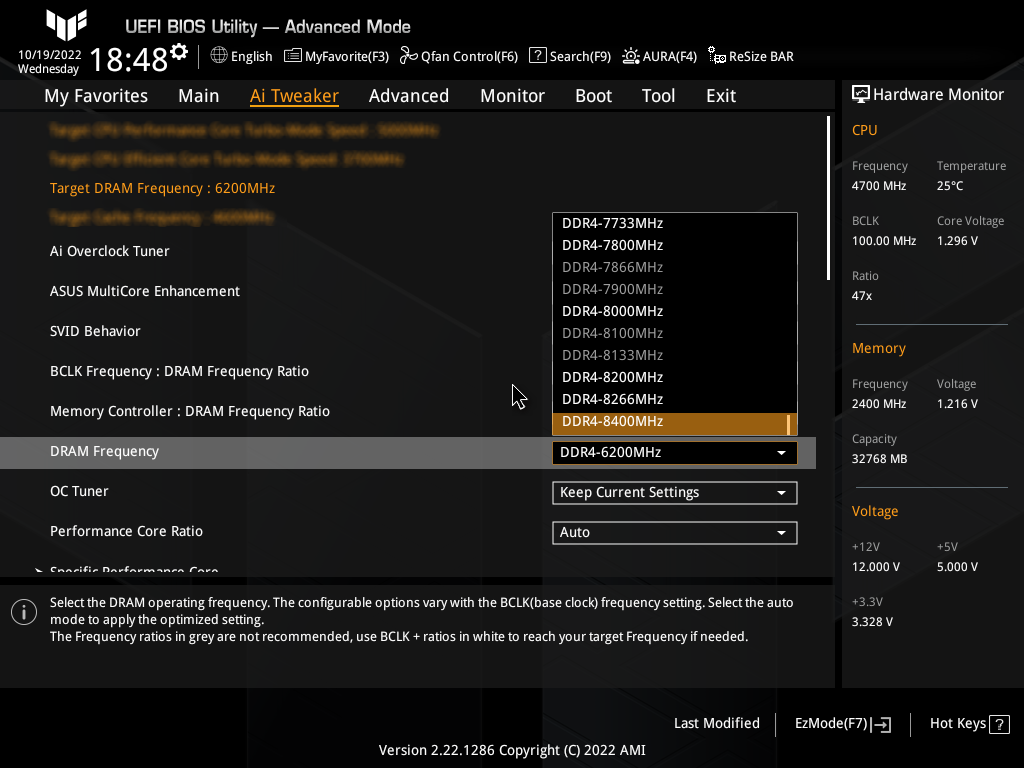The image size is (1024, 768).
Task: Open the DRAM Frequency dropdown
Action: coord(674,452)
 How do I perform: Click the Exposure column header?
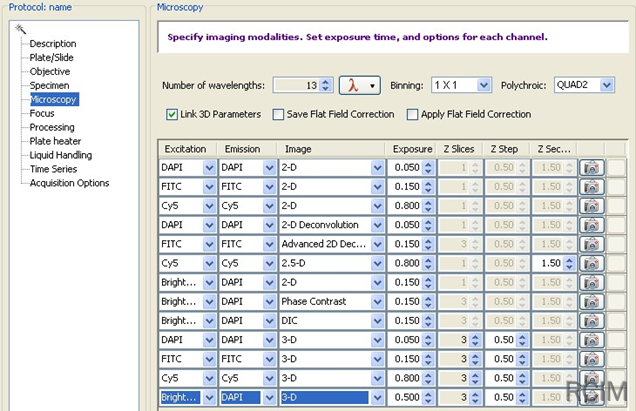[x=412, y=148]
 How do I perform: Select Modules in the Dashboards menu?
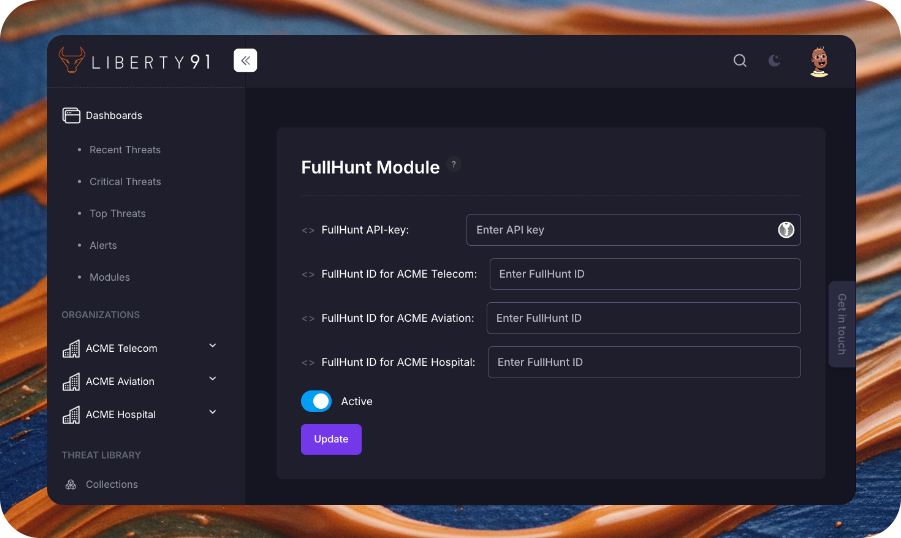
★ ★ ★ ★ ★
**Problem details:**
What is needed is an exact repetition of every line from the line with "How do I perform: Click" to the end of the data above, both ends included, with no pictures.

**Response for this exercise:**
 How do I perform: Click the Exposure column header?
[x=412, y=148]
 How do I perform: Select Modules in the Dashboards menu?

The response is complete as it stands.